The attention of orthodontists to the child population should not diminish in any way. In fact, every effort should be made to extend the benefits of orthodontic care to children who need it, but do not receive it. At the same time, there is a huge potential new market among adults, which we have not yet found a way to enter. We are waiting for adults to trickle into orthodontic offices. And, while we wait, the decline in the number of child patient starts per orthodontist is not being balanced by an increase in adult patient starts, which results in the net annual decline in Patient Starts that we have been experiencing.

It seems clear that some sort of group action is required to pool resources of mind and money, with the immediate goal of stimulating greatly increased Patient Starts among adults. For the moment, we would do well to concentrate on this one major effort with the potential to succeed at least as a first step in an economic recovery. Once orthodontists become accustomed to shared problem solving, there is a great deal more that can be accomplished in this way.

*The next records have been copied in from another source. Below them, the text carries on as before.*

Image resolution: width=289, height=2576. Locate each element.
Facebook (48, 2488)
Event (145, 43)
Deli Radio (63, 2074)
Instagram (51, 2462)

The danger that we face, apart from the economic stress that has already come to many practices, is that we may wait too long to accept the reality of the message of the Index. Without some change in the trends it exposes, the average orthodontist will reach a point at which he has neither the resources nor the will to attempt a solution to the problem. If that becomes the case, the survival of the individual and of the specialty stand in great jeopardy.